Shortly before civil rights icon Rep. John Lewis died, he wrote an opinion piece that encouraged youth to “let the spirit of peace and the power of everlasting love be your guide.”
The piece was published in The New York Times on Thursday, the same day as the lawmaker’s funeral. Lewis died on July 17.
He wrote that the current generation "filled [him] with hope about the next chapter of the great American story" as protests calling for racial justice swept the nation during the last few weeks of his life.
“That is why I had to visit Black Lives Matter Plaza in Washington, though I was admitted to the hospital the following day,” he said. “I just had to see and feel it for myself that, after many years of silent witness, the truth is still marching on.”
He compared the incidents sparking outrage to the ones he experienced when he was young.
"Emmett Till was my George Floyd. He was my Rayshard Brooks, Sandra Bland and Breonna Taylor. He was 14 when he was killed, and I was only 15 years old at the time. I will never ever forget the moment when it became so clear that he could easily have been me," Lewis wrote.
He urges the youth to vote and participate in the democratic process.
“The vote is the most powerful nonviolent change agent you have in a democratic society,” he wrote. “You must use it because it is not guaranteed.
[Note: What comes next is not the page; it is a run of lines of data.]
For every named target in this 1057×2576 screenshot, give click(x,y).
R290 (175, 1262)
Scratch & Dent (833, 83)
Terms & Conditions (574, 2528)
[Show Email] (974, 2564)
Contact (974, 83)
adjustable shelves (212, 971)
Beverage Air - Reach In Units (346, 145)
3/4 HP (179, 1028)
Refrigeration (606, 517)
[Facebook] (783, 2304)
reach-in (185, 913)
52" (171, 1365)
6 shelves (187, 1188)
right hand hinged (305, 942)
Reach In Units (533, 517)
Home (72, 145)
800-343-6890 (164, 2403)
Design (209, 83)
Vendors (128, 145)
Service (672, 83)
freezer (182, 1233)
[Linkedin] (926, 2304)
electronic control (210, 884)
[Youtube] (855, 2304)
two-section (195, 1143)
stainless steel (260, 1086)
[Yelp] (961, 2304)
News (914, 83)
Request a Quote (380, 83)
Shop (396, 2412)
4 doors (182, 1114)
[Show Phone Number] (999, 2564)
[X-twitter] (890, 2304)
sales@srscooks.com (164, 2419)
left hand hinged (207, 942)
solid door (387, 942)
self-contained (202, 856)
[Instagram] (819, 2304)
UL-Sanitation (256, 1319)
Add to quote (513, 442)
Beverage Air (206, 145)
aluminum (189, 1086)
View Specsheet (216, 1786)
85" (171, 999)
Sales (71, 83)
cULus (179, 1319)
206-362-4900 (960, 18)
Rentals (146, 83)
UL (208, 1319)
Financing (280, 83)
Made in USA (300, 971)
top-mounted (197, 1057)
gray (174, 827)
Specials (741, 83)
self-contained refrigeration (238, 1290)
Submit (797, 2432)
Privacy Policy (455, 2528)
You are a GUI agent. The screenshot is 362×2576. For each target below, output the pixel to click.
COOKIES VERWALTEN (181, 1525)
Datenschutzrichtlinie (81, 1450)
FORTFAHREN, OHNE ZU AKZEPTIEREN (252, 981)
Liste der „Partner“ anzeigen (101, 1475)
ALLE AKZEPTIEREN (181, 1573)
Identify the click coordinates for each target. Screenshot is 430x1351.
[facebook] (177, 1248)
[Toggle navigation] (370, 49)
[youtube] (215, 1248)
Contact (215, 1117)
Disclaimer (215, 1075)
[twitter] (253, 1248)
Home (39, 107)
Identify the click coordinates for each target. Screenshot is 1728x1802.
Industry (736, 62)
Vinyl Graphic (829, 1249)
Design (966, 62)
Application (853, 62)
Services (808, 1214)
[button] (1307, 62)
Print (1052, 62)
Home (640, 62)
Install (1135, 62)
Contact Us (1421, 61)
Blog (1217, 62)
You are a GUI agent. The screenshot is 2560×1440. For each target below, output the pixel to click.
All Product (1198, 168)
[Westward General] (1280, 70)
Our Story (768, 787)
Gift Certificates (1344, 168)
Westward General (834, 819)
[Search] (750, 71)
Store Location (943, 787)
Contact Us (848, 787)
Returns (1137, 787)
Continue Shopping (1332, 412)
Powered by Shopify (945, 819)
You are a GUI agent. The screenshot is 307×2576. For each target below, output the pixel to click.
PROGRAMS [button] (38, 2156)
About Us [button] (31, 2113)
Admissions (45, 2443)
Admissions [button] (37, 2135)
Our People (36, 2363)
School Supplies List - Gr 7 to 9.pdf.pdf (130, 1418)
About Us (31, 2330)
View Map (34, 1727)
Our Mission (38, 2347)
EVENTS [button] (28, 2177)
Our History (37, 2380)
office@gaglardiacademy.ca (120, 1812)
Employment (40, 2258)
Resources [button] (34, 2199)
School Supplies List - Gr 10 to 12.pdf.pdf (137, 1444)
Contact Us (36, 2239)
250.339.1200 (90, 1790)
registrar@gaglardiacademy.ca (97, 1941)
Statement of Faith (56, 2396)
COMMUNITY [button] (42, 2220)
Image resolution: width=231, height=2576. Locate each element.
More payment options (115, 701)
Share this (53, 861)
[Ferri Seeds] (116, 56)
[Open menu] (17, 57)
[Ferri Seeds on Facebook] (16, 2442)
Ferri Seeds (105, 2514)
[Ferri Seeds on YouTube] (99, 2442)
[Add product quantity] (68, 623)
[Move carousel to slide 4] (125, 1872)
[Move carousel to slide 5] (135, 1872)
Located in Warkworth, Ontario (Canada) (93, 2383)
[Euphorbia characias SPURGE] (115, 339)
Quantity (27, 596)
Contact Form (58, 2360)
You can lose it.”
He said in his lifetime he has done “all I can to demonstrate that the way of peace, the way of love and nonviolence is the more excellent way.”
“Now it is your turn to let freedom ring,” he wrote.
He concluded, "When historians pick up their pens to write the story of the 21st century, let them say that it was your generation who laid down the heavy burdens of hate at last and that peace finally triumphed over violence, aggression and war.”